Convert the data from the line containing "The image size is (577, 1024)." through the line containing "pyautogui.click(x=178, y=367)", inclusive, into a Markdown table with the columns Number and Line, giving each non-blank line its own row.

== Input records ==

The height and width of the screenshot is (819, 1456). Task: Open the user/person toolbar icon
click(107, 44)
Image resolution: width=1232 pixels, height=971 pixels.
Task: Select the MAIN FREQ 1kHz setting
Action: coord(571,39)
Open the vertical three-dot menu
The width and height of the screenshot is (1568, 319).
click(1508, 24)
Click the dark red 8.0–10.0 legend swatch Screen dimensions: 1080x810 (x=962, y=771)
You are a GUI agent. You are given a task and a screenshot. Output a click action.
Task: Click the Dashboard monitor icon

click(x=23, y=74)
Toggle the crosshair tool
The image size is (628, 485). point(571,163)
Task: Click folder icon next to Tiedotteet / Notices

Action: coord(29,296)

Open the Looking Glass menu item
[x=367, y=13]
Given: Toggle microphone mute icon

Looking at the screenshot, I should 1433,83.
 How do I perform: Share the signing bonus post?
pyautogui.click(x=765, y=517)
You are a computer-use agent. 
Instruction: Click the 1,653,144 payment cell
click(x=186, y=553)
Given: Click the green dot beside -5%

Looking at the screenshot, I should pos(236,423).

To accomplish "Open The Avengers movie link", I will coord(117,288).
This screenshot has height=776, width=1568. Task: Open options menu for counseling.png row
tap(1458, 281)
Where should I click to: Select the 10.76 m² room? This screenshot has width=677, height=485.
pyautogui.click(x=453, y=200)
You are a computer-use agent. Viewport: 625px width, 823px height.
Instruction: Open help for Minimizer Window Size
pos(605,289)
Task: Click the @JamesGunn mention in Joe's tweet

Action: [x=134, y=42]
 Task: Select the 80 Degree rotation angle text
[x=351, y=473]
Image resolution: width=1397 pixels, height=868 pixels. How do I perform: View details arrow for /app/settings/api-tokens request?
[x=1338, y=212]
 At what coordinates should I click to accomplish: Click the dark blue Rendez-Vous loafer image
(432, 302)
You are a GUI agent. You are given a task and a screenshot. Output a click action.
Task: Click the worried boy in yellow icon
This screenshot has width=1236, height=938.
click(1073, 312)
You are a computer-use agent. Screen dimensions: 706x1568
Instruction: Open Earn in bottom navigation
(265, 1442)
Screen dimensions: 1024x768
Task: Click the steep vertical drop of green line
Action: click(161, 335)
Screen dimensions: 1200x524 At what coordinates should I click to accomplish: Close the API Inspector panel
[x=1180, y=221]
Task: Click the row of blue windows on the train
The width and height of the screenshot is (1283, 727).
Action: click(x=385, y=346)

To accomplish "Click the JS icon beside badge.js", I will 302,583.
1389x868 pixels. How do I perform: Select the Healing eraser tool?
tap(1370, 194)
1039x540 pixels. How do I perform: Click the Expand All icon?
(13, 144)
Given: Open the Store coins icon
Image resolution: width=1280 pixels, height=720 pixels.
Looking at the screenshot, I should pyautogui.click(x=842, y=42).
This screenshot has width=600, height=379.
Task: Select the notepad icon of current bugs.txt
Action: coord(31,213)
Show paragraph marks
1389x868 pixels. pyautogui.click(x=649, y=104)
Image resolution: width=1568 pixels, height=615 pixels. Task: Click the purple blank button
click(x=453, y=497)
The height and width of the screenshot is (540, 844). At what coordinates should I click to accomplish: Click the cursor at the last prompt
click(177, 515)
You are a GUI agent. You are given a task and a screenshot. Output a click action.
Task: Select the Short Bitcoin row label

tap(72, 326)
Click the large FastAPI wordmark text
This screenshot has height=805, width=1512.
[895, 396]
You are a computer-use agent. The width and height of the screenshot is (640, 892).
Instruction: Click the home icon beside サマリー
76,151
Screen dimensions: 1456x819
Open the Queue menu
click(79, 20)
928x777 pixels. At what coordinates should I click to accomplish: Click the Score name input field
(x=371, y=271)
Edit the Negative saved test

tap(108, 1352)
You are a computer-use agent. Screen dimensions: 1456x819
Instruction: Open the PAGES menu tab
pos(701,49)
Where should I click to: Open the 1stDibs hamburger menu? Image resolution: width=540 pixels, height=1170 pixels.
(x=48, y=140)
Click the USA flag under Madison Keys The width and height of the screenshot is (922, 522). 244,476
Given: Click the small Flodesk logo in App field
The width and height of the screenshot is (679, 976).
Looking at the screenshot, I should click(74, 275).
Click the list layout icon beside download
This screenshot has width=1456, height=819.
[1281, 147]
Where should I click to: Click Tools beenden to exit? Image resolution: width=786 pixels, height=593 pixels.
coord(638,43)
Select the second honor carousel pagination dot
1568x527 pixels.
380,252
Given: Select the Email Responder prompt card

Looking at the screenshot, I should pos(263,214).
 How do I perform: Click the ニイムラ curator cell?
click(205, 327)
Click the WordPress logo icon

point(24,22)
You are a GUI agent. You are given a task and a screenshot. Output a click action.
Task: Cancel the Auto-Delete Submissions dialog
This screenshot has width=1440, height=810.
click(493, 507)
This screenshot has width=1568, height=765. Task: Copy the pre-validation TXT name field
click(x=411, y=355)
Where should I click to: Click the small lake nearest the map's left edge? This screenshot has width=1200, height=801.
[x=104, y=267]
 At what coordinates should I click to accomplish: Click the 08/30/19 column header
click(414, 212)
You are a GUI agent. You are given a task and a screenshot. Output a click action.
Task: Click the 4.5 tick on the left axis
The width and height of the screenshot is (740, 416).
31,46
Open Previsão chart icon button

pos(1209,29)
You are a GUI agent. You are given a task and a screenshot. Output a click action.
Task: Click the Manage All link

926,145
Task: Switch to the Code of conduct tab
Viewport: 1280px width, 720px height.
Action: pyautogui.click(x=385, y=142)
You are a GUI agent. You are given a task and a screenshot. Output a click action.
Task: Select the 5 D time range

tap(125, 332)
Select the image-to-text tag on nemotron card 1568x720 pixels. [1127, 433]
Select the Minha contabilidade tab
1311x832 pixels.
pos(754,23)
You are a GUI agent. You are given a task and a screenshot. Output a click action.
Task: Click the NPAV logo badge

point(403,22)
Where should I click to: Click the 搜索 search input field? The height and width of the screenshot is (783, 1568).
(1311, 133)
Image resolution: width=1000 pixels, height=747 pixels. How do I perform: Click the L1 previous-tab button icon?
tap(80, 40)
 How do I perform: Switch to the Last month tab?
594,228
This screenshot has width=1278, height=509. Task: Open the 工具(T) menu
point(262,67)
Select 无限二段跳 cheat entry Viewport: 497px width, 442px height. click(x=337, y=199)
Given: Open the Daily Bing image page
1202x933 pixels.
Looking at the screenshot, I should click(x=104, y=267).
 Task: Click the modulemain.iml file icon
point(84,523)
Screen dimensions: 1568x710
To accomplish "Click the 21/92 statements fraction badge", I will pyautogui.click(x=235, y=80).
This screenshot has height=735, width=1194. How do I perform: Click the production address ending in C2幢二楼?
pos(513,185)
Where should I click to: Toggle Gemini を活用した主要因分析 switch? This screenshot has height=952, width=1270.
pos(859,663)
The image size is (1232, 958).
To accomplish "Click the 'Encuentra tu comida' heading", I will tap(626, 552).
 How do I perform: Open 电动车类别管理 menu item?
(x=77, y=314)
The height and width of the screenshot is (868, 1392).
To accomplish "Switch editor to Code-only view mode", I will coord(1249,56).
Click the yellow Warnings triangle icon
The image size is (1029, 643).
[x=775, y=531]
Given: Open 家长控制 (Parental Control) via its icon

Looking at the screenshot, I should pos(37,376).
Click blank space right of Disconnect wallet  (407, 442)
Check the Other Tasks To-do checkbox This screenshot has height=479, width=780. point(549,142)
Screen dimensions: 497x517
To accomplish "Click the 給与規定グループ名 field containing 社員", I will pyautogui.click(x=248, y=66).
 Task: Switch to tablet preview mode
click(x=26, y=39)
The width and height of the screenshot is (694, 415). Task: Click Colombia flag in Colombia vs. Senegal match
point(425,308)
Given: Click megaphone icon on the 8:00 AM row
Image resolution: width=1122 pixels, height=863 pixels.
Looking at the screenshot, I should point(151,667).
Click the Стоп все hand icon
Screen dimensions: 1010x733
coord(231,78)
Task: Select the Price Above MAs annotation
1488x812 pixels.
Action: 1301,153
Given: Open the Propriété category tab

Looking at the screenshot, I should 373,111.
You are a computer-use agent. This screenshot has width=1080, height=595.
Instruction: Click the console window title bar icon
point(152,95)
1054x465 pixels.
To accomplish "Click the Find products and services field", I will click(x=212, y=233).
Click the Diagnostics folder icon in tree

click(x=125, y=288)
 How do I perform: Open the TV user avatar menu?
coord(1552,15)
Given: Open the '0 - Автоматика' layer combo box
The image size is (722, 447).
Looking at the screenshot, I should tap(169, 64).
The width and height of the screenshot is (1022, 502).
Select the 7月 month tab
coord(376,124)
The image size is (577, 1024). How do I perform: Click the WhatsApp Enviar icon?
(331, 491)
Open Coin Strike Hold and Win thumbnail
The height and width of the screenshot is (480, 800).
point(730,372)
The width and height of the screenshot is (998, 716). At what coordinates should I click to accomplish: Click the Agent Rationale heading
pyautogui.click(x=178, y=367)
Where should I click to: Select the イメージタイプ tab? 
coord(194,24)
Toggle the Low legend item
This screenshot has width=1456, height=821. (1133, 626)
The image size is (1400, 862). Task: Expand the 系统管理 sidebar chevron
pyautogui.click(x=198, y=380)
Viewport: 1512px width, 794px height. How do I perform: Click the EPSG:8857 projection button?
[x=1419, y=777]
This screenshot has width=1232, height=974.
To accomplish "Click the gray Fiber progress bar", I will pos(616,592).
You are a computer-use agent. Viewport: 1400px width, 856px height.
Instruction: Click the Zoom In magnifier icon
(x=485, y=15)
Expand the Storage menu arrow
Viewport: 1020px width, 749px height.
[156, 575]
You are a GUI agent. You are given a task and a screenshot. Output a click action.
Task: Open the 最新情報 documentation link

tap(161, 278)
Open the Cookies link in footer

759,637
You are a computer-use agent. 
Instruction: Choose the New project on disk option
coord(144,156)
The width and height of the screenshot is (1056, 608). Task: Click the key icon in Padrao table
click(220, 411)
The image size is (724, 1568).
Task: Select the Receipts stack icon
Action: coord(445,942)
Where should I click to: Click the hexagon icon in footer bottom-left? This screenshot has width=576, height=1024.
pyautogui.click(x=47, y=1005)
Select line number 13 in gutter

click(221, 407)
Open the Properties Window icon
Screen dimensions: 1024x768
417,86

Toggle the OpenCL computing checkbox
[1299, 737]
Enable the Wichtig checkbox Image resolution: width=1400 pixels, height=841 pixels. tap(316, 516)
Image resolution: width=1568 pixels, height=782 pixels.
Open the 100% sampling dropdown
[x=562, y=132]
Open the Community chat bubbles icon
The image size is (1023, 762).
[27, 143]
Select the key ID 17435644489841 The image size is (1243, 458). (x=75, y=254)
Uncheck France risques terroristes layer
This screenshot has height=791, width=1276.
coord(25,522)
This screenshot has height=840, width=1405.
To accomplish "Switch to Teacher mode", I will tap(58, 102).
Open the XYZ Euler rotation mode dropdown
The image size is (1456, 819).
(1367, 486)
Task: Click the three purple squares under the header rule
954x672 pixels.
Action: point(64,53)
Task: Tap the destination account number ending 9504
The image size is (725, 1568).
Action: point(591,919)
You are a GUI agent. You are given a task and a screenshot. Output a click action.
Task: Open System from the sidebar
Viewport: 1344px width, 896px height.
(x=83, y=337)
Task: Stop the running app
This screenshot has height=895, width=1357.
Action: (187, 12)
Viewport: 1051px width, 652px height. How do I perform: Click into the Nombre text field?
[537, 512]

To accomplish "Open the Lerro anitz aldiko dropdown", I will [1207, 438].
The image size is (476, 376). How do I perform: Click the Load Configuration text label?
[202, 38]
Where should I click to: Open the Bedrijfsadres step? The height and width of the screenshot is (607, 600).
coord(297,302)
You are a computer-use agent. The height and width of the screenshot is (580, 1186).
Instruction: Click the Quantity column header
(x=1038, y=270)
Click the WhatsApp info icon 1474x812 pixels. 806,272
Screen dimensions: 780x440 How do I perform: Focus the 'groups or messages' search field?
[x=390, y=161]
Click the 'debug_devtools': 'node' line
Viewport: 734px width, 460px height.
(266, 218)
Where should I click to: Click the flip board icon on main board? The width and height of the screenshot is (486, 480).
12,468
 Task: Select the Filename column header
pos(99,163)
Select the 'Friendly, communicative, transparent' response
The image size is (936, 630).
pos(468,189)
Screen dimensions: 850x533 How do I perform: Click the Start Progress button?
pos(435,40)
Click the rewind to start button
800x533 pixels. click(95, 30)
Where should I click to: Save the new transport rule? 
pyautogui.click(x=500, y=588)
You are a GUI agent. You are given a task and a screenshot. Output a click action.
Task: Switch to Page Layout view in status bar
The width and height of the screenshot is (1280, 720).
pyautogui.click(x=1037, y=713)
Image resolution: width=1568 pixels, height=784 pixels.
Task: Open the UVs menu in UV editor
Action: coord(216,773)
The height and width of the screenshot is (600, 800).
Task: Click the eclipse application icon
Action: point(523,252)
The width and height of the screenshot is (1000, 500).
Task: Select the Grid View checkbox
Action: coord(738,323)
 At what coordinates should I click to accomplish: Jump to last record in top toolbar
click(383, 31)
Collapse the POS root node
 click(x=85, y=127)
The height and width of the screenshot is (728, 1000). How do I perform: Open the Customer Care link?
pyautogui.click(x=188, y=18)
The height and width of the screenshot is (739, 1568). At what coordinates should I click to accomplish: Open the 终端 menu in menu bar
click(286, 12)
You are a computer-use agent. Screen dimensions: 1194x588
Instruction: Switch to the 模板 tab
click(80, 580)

===

**Task answer**
| Number | Line |
|---|---|
| 1 | The image size is (577, 1024). How do I perform: Click the WhatsApp Enviar icon? |
| 2 | (331, 491) |
| 3 | Open Coin Strike Hold and Win thumbnail |
| 4 | The height and width of the screenshot is (480, 800). |
| 5 | point(730,372) |
| 6 | The width and height of the screenshot is (998, 716). At what coordinates should I click to accomplish: Click the Agent Rationale heading |
| 7 | pyautogui.click(x=178, y=367) |